By Lukas Fiala
Earlier this week we had the opportunity to host the German Marshall Fund’s Andrew Small for a discussion about his latest book The Rupture: China and the Global Race for the Future. As the title suggests, Andrew chronicles a fascinating inside story of how large parts of Europe, the US, and their allies have come to see China as a systemic rival over the last few years. But what does this actually mean?
On the anniversary of Russia’s war in Ukraine, it should be an urgent priority to better understand the inflection points we have witnessed over the past year within the wider global context. At least on the security side, a flurry of events this week provides us with a starting point in understanding the emerging world system we are trying to conceptualize.
At last weekend’s Munich Security Conference, China’s top diplomat Wang Yi announced China’s intention of offering a peace proposal for Ukraine. On Tuesday, China’s Foreign Ministry published a Concept Paper for the Global Security Initiative (GSI), adding much-anticipated detail to what was a rather vague diplomatic idea proposed by Xi Jinping less than a year ago. Finally, as if the macabre optics of a war anniversary were not enough, China, Russia, and South Africa are also holding a joint naval exercise off the coast of Durban.

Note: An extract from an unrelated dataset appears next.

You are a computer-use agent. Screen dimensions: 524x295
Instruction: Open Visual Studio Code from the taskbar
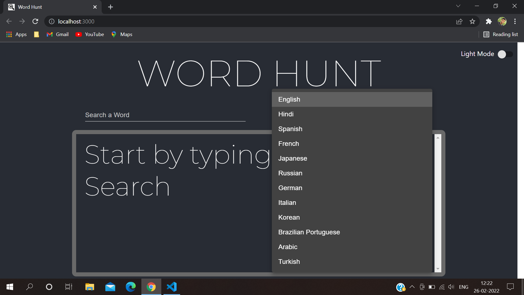[x=171, y=287]
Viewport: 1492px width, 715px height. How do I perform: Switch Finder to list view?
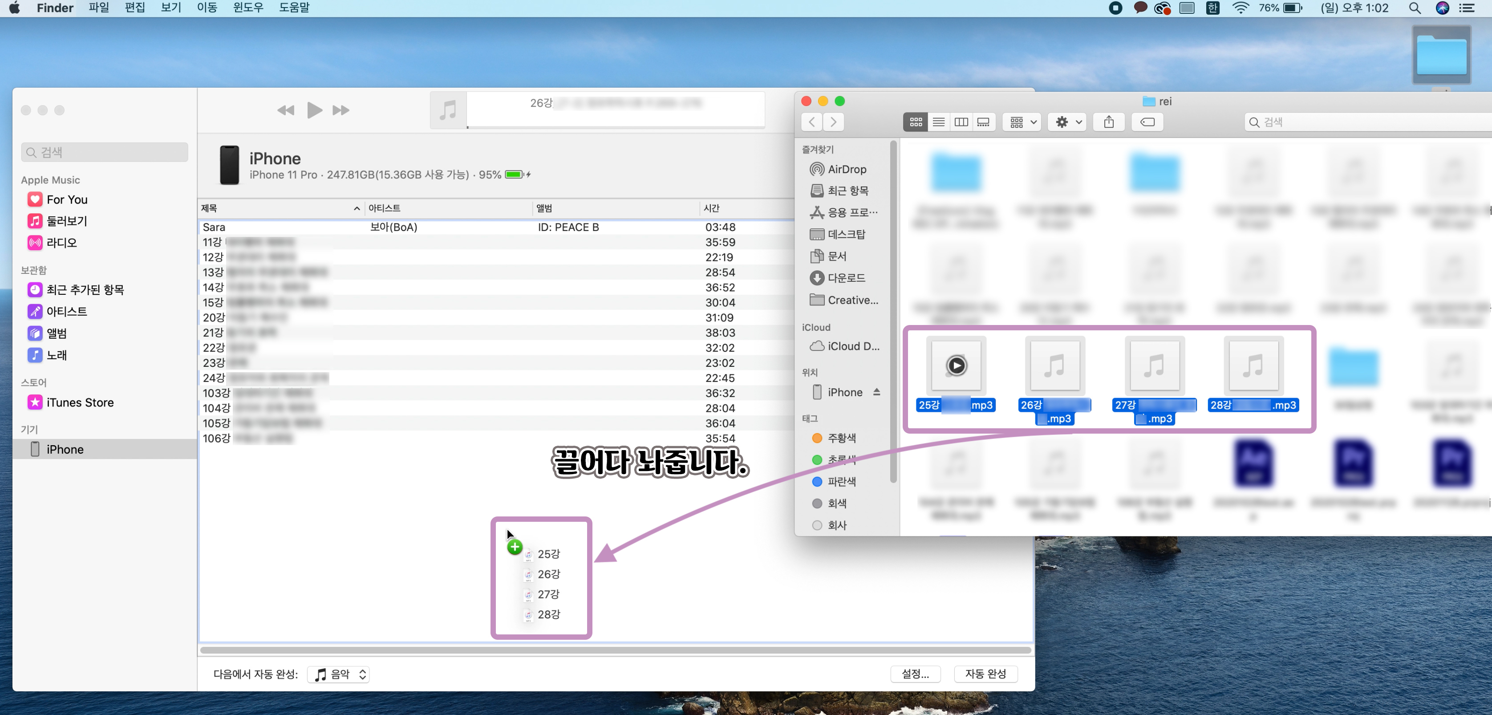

The latter is nominally justified as ‘safeguard[ing] the safety of shipping and maritime economic activities’, but the timing and substance of the operation suggest that diplomatic signaling is also at the center of the exercise. Based on official statements, the PLA Navy only sent three vessels – a guided missile destroyer, a frigate, and a supply ship – that were already part of China’s 42nd anti-piracy task force in the Gulf of Aden.
The operational status of South Africa’s navy, on the other hand, has been negatively affected by chronic underfunding and the ensuing slow progress on upgrading legacy equipment. According to official statements, only 350 personnel of the South African National Defence Force (SANDF) will participate in the drills, but Pretoria likely sees the exercise as an opportunity to reaffirm its position within the BRICS. For Russia, the event of course represents a welcome opportunity to show the West that it has partners across the Global South while flexing advanced hypersonic missiles on board the frigate Admiral Gorshkov. Yet, the small scale of the exercise and the different systems operated by Russia, South Africa, and China cast doubt over the real effect the exercises will have on interoperability of the three forces.
In the context of China’s new Concept Paper for the GSI, however, it’s hard to ignore the symbolism of the exercises for the much-touted systemic competition between China, Russia, and the West. Reading through the Concept, it becomes clear China intends the GSI to function as the central platform to coordinate security-related activities abroad. The document features a laundry list of China’s security-related activities, from the recent charm offensive in the Pacific Islands to China’s attempts at crisis diplomacy across the Horn of Africa, South Asia, and the Middle East.
While the usual emphasis on sovereignty and the UN system features heavily, the document also highlights Sinocentric venues for security dialogue such as the China-Africa Peace and Security Forum and the ambition to ‘hold high-level conferences on the GSI in due course to strengthen policy communication in the field of security’ and ‘promote intergovernmental dialogue and cooperation.’ This reflects Beijing’s growing willingness to create alternative institutional settings to discuss and shape international security.
As I’ve argued before, it seems that the GSI is becoming Beijing’s new umbrella concept to reframe China’s security commitments and engagements around the world in positive-sum terms. Similar to the BRI, which rebranded infrastructure and other development projects after their inception, the GSI seems to act as a one-size-fits-all policy framework to present China’s idea of how international security ought to work. Heavy on rhetoric and light on substance, the GSI makes it possible to talk peace in Munich while exercising with Russia in South Africa.
While the past week should instill urgency in our effort to better understand the transforming international system, the analysis suggests that the ‘system’ we are seemingly competing over is by far not as uniform as many think. To believe governments across the Global South will perceive Europe’s security concerns exclusively within the binary framework of ‘systemic competition’ is to believe in a world that no longer exists.